(The problem)
Repeat back every line of the data, exactly.

[[ Extracted entries, beginning ]]

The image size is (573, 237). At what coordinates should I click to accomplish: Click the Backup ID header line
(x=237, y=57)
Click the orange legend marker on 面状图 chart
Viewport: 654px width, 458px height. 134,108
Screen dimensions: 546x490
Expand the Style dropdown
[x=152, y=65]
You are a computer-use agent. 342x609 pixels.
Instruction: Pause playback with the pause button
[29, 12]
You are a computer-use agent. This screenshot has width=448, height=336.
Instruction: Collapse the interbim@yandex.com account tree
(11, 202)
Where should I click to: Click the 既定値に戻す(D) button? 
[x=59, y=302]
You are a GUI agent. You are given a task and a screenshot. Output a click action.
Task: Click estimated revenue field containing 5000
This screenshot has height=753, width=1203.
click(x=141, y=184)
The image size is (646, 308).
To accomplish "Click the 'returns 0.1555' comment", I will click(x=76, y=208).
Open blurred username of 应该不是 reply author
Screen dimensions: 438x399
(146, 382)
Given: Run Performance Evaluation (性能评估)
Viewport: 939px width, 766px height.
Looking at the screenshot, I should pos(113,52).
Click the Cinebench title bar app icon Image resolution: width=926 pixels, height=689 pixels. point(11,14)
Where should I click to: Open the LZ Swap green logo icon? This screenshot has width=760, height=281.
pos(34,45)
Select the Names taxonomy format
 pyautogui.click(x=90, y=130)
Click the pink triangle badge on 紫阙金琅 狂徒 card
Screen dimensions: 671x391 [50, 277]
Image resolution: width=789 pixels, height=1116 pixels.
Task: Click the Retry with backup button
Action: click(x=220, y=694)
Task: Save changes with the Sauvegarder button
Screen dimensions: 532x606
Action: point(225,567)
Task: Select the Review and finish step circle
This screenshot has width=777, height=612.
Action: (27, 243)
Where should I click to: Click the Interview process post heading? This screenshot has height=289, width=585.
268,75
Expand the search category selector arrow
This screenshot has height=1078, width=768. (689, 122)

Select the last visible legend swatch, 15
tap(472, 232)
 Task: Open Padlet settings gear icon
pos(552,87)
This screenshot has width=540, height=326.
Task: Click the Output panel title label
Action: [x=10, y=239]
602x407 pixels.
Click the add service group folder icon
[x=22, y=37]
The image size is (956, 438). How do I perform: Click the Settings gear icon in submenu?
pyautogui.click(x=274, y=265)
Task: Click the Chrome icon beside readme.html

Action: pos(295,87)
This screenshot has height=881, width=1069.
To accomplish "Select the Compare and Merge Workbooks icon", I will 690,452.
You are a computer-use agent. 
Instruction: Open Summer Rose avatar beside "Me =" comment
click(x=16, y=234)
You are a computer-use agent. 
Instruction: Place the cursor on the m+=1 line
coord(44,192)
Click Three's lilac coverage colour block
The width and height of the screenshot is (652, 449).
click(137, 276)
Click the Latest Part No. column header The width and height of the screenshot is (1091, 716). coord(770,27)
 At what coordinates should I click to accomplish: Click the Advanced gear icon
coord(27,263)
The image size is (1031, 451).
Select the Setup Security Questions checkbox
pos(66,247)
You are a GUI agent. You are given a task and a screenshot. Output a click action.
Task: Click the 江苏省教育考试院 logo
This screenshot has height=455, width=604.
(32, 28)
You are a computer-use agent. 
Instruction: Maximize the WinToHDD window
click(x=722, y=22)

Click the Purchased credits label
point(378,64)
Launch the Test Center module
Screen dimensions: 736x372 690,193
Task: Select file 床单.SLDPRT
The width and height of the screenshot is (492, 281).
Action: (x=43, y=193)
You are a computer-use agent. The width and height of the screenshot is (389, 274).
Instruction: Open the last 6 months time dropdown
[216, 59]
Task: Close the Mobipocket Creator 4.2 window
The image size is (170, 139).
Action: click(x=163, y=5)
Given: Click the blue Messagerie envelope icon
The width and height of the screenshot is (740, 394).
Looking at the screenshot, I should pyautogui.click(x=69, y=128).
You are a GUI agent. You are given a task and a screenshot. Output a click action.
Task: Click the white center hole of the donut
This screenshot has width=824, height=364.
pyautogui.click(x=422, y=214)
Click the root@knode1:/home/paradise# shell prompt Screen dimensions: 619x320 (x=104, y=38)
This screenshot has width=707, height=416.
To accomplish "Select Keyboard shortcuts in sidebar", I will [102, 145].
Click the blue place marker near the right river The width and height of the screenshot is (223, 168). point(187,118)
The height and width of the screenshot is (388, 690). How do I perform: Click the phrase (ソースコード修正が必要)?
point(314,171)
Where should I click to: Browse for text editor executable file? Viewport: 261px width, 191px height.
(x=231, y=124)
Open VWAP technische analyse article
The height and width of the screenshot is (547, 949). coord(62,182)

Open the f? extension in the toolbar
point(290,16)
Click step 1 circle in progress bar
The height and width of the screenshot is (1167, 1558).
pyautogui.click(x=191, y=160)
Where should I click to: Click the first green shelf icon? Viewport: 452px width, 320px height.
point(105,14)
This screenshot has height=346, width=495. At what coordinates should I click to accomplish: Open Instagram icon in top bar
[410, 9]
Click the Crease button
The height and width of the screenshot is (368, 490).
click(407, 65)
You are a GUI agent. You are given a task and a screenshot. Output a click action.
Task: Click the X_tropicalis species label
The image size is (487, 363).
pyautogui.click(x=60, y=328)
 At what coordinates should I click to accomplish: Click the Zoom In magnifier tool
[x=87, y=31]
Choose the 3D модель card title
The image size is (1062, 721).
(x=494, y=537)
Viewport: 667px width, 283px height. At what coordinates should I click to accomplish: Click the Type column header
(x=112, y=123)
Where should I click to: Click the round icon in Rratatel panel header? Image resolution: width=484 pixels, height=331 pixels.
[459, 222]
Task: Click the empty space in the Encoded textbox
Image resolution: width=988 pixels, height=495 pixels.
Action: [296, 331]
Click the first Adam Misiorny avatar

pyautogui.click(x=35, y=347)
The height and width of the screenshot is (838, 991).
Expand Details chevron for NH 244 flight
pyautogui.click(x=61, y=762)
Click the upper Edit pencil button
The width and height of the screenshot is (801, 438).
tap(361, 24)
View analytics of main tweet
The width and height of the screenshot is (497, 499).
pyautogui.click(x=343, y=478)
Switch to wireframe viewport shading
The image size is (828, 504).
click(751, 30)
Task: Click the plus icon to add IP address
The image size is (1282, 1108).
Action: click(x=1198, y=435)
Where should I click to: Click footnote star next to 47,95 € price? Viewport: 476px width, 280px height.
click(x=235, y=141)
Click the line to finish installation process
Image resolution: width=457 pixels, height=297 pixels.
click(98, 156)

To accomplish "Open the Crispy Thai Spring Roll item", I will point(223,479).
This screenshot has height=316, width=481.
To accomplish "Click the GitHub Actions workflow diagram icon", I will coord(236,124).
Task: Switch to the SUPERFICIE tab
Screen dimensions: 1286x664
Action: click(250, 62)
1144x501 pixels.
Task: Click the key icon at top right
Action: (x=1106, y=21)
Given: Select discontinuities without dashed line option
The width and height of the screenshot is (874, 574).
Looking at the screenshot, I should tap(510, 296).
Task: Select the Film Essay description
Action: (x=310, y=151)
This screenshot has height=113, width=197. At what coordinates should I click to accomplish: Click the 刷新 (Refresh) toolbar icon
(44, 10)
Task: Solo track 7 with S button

[[ Extracted entries, end ]]

(Result of this exercise)
The image size is (573, 237). At what coordinates should I click to accomplish: Click the Backup ID header line
(x=237, y=57)
Click the orange legend marker on 面状图 chart
Viewport: 654px width, 458px height. 134,108
Screen dimensions: 546x490
Expand the Style dropdown
[x=152, y=65]
You are a computer-use agent. 342x609 pixels.
Instruction: Pause playback with the pause button
[29, 12]
You are a computer-use agent. This screenshot has width=448, height=336.
Instruction: Collapse the interbim@yandex.com account tree
(11, 202)
Where should I click to: Click the 既定値に戻す(D) button? 
[x=59, y=302]
You are a GUI agent. You are given a task and a screenshot. Output a click action.
Task: Click estimated revenue field containing 5000
This screenshot has height=753, width=1203.
click(x=141, y=184)
The image size is (646, 308).
To accomplish "Click the 'returns 0.1555' comment", I will click(x=76, y=208).
Open blurred username of 应该不是 reply author
Screen dimensions: 438x399
(146, 382)
Given: Run Performance Evaluation (性能评估)
Viewport: 939px width, 766px height.
Looking at the screenshot, I should pos(113,52).
Click the Cinebench title bar app icon Image resolution: width=926 pixels, height=689 pixels. point(11,14)
Where should I click to: Open the LZ Swap green logo icon? This screenshot has width=760, height=281.
pos(34,45)
Select the Names taxonomy format
 pyautogui.click(x=90, y=130)
Click the pink triangle badge on 紫阙金琅 狂徒 card
Screen dimensions: 671x391 [50, 277]
Image resolution: width=789 pixels, height=1116 pixels.
Task: Click the Retry with backup button
Action: click(x=220, y=694)
Task: Save changes with the Sauvegarder button
Screen dimensions: 532x606
Action: point(225,567)
Task: Select the Review and finish step circle
This screenshot has width=777, height=612.
Action: (27, 243)
Where should I click to: Click the Interview process post heading? This screenshot has height=289, width=585.
268,75
Expand the search category selector arrow
This screenshot has height=1078, width=768. (689, 122)

Select the last visible legend swatch, 15
tap(472, 232)
 Task: Open Padlet settings gear icon
pos(552,87)
This screenshot has width=540, height=326.
Task: Click the Output panel title label
Action: [x=10, y=239]
602x407 pixels.
Click the add service group folder icon
[x=22, y=37]
The image size is (956, 438). How do I perform: Click the Settings gear icon in submenu?
pyautogui.click(x=274, y=265)
Task: Click the Chrome icon beside readme.html

Action: pos(295,87)
This screenshot has height=881, width=1069.
To accomplish "Select the Compare and Merge Workbooks icon", I will 690,452.
You are a computer-use agent. 
Instruction: Open Summer Rose avatar beside "Me =" comment
click(x=16, y=234)
You are a computer-use agent. 
Instruction: Place the cursor on the m+=1 line
coord(44,192)
Click Three's lilac coverage colour block
The width and height of the screenshot is (652, 449).
click(137, 276)
Click the Latest Part No. column header The width and height of the screenshot is (1091, 716). coord(770,27)
 At what coordinates should I click to accomplish: Click the Advanced gear icon
coord(27,263)
The image size is (1031, 451).
Select the Setup Security Questions checkbox
pos(66,247)
You are a GUI agent. You are given a task and a screenshot. Output a click action.
Task: Click the 江苏省教育考试院 logo
This screenshot has height=455, width=604.
(32, 28)
You are a computer-use agent. 
Instruction: Maximize the WinToHDD window
click(x=722, y=22)

Click the Purchased credits label
point(378,64)
Launch the Test Center module
Screen dimensions: 736x372 690,193
Task: Select file 床单.SLDPRT
The width and height of the screenshot is (492, 281).
Action: (x=43, y=193)
You are a computer-use agent. The width and height of the screenshot is (389, 274).
Instruction: Open the last 6 months time dropdown
[216, 59]
Task: Close the Mobipocket Creator 4.2 window
The image size is (170, 139).
Action: click(x=163, y=5)
Given: Click the blue Messagerie envelope icon
The width and height of the screenshot is (740, 394).
Looking at the screenshot, I should pyautogui.click(x=69, y=128).
You are a GUI agent. You are given a task and a screenshot. Output a click action.
Task: Click the white center hole of the donut
This screenshot has width=824, height=364.
pyautogui.click(x=422, y=214)
Click the root@knode1:/home/paradise# shell prompt Screen dimensions: 619x320 (x=104, y=38)
This screenshot has width=707, height=416.
To accomplish "Select Keyboard shortcuts in sidebar", I will [102, 145].
Click the blue place marker near the right river The width and height of the screenshot is (223, 168). point(187,118)
The height and width of the screenshot is (388, 690). How do I perform: Click the phrase (ソースコード修正が必要)?
point(314,171)
Where should I click to: Browse for text editor executable file? Viewport: 261px width, 191px height.
(x=231, y=124)
Open VWAP technische analyse article
The height and width of the screenshot is (547, 949). coord(62,182)

Open the f? extension in the toolbar
point(290,16)
Click step 1 circle in progress bar
The height and width of the screenshot is (1167, 1558).
pyautogui.click(x=191, y=160)
Where should I click to: Click the first green shelf icon? Viewport: 452px width, 320px height.
point(105,14)
This screenshot has height=346, width=495. At what coordinates should I click to accomplish: Open Instagram icon in top bar
[410, 9]
Click the Crease button
The height and width of the screenshot is (368, 490).
click(407, 65)
You are a GUI agent. You are given a task and a screenshot. Output a click action.
Task: Click the X_tropicalis species label
The image size is (487, 363).
pyautogui.click(x=60, y=328)
 At what coordinates should I click to accomplish: Click the Zoom In magnifier tool
[x=87, y=31]
Choose the 3D модель card title
The image size is (1062, 721).
(x=494, y=537)
Viewport: 667px width, 283px height. At what coordinates should I click to accomplish: Click the Type column header
(x=112, y=123)
Where should I click to: Click the round icon in Rratatel panel header? Image resolution: width=484 pixels, height=331 pixels.
[459, 222]
Task: Click the empty space in the Encoded textbox
Image resolution: width=988 pixels, height=495 pixels.
Action: [296, 331]
Click the first Adam Misiorny avatar

pyautogui.click(x=35, y=347)
The height and width of the screenshot is (838, 991).
Expand Details chevron for NH 244 flight
pyautogui.click(x=61, y=762)
Click the upper Edit pencil button
The width and height of the screenshot is (801, 438).
tap(361, 24)
View analytics of main tweet
The width and height of the screenshot is (497, 499).
pyautogui.click(x=343, y=478)
Switch to wireframe viewport shading
The image size is (828, 504).
click(751, 30)
Task: Click the plus icon to add IP address
The image size is (1282, 1108).
Action: click(x=1198, y=435)
Where should I click to: Click footnote star next to 47,95 € price? Viewport: 476px width, 280px height.
click(x=235, y=141)
Click the line to finish installation process
Image resolution: width=457 pixels, height=297 pixels.
click(98, 156)

To accomplish "Open the Crispy Thai Spring Roll item", I will point(223,479).
This screenshot has height=316, width=481.
To accomplish "Click the GitHub Actions workflow diagram icon", I will coord(236,124).
Task: Switch to the SUPERFICIE tab
Screen dimensions: 1286x664
Action: click(250, 62)
1144x501 pixels.
Task: Click the key icon at top right
Action: (x=1106, y=21)
Given: Select discontinuities without dashed line option
The width and height of the screenshot is (874, 574).
Looking at the screenshot, I should tap(510, 296).
Task: Select the Film Essay description
Action: (x=310, y=151)
This screenshot has height=113, width=197. At what coordinates should I click to accomplish: Click the 刷新 (Refresh) toolbar icon
(44, 10)
Task: Solo track 7 with S button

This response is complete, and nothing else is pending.